▶ WHAT THIS TASK INVOLVES:
Repeat every entry, word for word, leaving no line out.

▶ EXTRACTED INFORMATION:
:::

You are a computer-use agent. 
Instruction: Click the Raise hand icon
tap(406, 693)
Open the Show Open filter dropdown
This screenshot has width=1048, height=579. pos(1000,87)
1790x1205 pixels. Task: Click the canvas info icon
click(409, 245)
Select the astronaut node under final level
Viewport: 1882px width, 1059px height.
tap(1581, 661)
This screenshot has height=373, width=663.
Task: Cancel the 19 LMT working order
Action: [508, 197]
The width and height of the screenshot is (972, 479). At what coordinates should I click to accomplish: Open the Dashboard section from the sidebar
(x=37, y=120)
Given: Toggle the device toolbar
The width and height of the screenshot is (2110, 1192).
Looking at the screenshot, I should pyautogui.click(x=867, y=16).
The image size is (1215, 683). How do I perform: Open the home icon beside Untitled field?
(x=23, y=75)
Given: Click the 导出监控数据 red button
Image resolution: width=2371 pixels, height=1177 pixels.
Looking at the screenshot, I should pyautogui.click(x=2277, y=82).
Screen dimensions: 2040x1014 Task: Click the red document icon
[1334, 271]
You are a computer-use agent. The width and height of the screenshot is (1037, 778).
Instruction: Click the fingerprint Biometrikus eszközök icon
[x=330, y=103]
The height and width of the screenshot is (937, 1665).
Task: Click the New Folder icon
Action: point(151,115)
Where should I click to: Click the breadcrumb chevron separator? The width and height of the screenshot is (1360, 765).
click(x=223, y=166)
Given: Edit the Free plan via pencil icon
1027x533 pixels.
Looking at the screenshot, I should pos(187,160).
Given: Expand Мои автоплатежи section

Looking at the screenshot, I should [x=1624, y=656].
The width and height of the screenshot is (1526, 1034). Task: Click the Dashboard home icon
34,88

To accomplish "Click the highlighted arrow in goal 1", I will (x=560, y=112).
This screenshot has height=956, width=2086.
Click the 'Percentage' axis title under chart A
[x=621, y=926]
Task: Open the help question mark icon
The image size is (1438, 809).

:::

▶ ANSWER SECTION:
You are a computer-use agent. 
Instruction: Click the Raise hand icon
tap(406, 693)
Open the Show Open filter dropdown
This screenshot has width=1048, height=579. pos(1000,87)
1790x1205 pixels. Task: Click the canvas info icon
click(409, 245)
Select the astronaut node under final level
Viewport: 1882px width, 1059px height.
tap(1581, 661)
This screenshot has height=373, width=663.
Task: Cancel the 19 LMT working order
Action: [508, 197]
The width and height of the screenshot is (972, 479). At what coordinates should I click to accomplish: Open the Dashboard section from the sidebar
(x=37, y=120)
Given: Toggle the device toolbar
The width and height of the screenshot is (2110, 1192).
Looking at the screenshot, I should pyautogui.click(x=867, y=16).
The image size is (1215, 683). How do I perform: Open the home icon beside Untitled field?
(x=23, y=75)
Given: Click the 导出监控数据 red button
Image resolution: width=2371 pixels, height=1177 pixels.
Looking at the screenshot, I should pyautogui.click(x=2277, y=82).
Screen dimensions: 2040x1014 Task: Click the red document icon
[1334, 271]
You are a computer-use agent. The width and height of the screenshot is (1037, 778).
Instruction: Click the fingerprint Biometrikus eszközök icon
[x=330, y=103]
The height and width of the screenshot is (937, 1665).
Task: Click the New Folder icon
Action: point(151,115)
Where should I click to: Click the breadcrumb chevron separator? The width and height of the screenshot is (1360, 765).
click(x=223, y=166)
Given: Edit the Free plan via pencil icon
1027x533 pixels.
Looking at the screenshot, I should pos(187,160).
Given: Expand Мои автоплатежи section

Looking at the screenshot, I should [x=1624, y=656].
The width and height of the screenshot is (1526, 1034). Task: Click the Dashboard home icon
34,88

To accomplish "Click the highlighted arrow in goal 1", I will (x=560, y=112).
This screenshot has height=956, width=2086.
Click the 'Percentage' axis title under chart A
[x=621, y=926]
Task: Open the help question mark icon
The image size is (1438, 809).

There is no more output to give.